→ **Records shown**
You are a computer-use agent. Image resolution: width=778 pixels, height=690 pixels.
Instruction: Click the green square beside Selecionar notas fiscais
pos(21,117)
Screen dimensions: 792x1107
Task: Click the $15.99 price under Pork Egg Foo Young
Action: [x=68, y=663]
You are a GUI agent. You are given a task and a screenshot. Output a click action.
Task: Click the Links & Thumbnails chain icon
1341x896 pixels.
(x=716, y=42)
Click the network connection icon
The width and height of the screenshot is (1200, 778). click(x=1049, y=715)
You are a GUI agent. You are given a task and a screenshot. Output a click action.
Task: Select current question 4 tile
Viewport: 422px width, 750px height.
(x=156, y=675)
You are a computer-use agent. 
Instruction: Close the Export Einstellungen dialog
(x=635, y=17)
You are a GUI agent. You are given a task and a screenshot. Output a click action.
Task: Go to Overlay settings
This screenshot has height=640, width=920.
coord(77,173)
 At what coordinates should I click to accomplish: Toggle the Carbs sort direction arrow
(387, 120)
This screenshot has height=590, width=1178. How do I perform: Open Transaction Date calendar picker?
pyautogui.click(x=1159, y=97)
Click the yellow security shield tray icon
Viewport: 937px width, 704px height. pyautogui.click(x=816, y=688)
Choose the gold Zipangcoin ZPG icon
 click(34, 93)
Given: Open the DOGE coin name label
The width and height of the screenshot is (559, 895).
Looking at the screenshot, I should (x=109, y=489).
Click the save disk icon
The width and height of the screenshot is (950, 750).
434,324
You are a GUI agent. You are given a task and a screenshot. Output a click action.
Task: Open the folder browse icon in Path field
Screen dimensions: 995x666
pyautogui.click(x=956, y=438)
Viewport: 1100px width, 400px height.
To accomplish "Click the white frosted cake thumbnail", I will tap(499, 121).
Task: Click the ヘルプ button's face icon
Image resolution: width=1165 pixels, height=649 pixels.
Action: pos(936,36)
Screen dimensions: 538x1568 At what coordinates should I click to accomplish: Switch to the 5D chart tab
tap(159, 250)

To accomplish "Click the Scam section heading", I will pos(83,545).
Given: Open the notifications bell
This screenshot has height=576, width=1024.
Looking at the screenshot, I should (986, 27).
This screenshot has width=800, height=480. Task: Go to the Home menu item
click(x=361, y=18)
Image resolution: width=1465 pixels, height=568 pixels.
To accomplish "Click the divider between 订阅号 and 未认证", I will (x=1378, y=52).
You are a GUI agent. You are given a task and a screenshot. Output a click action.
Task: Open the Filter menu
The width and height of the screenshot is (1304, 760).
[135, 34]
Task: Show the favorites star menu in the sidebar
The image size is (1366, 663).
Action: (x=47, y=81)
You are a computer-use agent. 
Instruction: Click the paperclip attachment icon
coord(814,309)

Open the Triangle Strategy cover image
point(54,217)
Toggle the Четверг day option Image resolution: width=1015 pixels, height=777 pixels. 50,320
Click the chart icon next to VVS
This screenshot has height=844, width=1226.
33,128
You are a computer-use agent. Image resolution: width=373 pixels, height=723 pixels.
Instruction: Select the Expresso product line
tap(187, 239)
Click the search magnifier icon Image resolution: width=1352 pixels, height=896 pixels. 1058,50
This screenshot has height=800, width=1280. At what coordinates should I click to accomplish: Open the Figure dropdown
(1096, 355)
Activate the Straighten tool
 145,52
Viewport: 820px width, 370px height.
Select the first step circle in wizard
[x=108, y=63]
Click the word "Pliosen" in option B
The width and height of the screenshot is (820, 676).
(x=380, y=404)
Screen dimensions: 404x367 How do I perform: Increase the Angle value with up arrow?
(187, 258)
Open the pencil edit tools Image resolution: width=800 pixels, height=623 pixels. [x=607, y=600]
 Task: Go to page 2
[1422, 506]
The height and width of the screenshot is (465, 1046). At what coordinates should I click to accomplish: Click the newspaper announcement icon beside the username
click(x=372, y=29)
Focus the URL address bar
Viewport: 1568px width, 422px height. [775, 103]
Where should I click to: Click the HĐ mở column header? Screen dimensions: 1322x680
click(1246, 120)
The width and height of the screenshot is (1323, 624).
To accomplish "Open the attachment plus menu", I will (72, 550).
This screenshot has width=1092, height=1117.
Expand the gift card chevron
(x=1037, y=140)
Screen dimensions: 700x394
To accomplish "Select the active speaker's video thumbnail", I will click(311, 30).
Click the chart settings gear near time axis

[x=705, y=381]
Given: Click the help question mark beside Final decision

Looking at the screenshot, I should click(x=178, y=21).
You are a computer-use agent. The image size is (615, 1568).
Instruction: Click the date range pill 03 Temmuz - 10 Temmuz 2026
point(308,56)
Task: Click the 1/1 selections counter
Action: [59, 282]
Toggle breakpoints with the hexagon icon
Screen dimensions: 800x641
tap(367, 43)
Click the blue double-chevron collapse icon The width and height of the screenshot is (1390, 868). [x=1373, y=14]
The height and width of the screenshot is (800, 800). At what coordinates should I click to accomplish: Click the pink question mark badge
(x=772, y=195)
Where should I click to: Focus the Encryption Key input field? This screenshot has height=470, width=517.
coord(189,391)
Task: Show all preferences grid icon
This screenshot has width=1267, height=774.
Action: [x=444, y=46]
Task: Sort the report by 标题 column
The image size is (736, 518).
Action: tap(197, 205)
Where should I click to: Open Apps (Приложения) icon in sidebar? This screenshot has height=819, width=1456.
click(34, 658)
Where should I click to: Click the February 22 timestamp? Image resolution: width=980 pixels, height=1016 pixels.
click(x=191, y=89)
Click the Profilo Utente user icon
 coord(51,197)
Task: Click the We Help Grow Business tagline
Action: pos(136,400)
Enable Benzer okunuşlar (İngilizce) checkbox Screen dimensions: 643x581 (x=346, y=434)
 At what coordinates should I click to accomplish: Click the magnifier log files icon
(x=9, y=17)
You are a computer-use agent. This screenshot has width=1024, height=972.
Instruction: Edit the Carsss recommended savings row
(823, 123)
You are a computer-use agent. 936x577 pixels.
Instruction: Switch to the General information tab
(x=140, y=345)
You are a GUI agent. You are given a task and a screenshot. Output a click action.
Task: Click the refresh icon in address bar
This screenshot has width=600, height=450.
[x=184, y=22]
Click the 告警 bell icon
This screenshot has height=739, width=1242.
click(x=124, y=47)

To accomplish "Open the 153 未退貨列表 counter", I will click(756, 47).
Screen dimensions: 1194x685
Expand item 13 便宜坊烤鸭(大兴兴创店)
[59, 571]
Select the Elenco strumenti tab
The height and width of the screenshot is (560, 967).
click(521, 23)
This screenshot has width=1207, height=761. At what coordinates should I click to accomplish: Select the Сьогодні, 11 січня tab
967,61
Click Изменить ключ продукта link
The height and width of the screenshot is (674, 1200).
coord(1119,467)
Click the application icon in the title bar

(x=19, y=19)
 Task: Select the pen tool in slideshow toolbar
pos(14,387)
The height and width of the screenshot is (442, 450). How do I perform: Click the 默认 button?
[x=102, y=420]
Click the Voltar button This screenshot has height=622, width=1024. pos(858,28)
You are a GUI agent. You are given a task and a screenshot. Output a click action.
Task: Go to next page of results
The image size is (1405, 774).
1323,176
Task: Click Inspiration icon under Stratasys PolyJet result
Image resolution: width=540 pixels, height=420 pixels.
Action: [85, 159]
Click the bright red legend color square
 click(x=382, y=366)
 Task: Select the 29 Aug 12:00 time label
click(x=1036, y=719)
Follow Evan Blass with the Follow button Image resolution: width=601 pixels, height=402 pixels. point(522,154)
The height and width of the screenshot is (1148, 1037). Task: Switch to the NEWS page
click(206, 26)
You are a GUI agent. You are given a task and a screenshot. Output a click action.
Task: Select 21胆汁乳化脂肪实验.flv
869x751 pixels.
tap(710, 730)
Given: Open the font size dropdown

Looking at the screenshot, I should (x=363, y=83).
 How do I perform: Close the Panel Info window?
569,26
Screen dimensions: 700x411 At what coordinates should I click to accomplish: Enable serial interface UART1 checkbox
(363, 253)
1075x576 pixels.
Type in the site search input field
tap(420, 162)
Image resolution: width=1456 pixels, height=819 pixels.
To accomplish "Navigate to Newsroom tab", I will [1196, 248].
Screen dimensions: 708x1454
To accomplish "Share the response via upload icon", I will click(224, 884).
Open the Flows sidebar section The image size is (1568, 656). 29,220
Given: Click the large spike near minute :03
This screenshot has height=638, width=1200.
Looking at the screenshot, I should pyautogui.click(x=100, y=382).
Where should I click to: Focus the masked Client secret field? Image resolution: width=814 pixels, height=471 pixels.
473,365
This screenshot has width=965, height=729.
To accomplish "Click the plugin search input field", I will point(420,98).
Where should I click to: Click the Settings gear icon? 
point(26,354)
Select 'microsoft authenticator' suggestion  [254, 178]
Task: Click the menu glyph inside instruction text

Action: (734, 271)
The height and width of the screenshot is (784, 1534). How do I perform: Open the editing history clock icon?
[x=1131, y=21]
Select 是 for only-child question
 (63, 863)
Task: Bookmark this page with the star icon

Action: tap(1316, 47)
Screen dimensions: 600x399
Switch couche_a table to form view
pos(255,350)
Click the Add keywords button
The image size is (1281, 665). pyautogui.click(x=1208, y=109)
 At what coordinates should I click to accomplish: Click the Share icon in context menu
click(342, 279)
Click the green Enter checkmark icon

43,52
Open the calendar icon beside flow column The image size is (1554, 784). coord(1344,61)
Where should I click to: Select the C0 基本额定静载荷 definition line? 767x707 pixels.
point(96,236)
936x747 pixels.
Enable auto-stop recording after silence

→ **Problem details**
Could you reproduce, exactly, every line above from the line with "Instruction: Close the" to the line with "Given: Open the DOGE coin name label", and no other line? Both ends count.

→ **Answer area**
Instruction: Close the Export Einstellungen dialog
(x=635, y=17)
You are a GUI agent. You are given a task and a screenshot. Output a click action.
Task: Go to Overlay settings
This screenshot has height=640, width=920.
coord(77,173)
 At what coordinates should I click to accomplish: Toggle the Carbs sort direction arrow
(387, 120)
This screenshot has height=590, width=1178. How do I perform: Open Transaction Date calendar picker?
pyautogui.click(x=1159, y=97)
Click the yellow security shield tray icon
Viewport: 937px width, 704px height. pyautogui.click(x=816, y=688)
Choose the gold Zipangcoin ZPG icon
 click(34, 93)
Given: Open the DOGE coin name label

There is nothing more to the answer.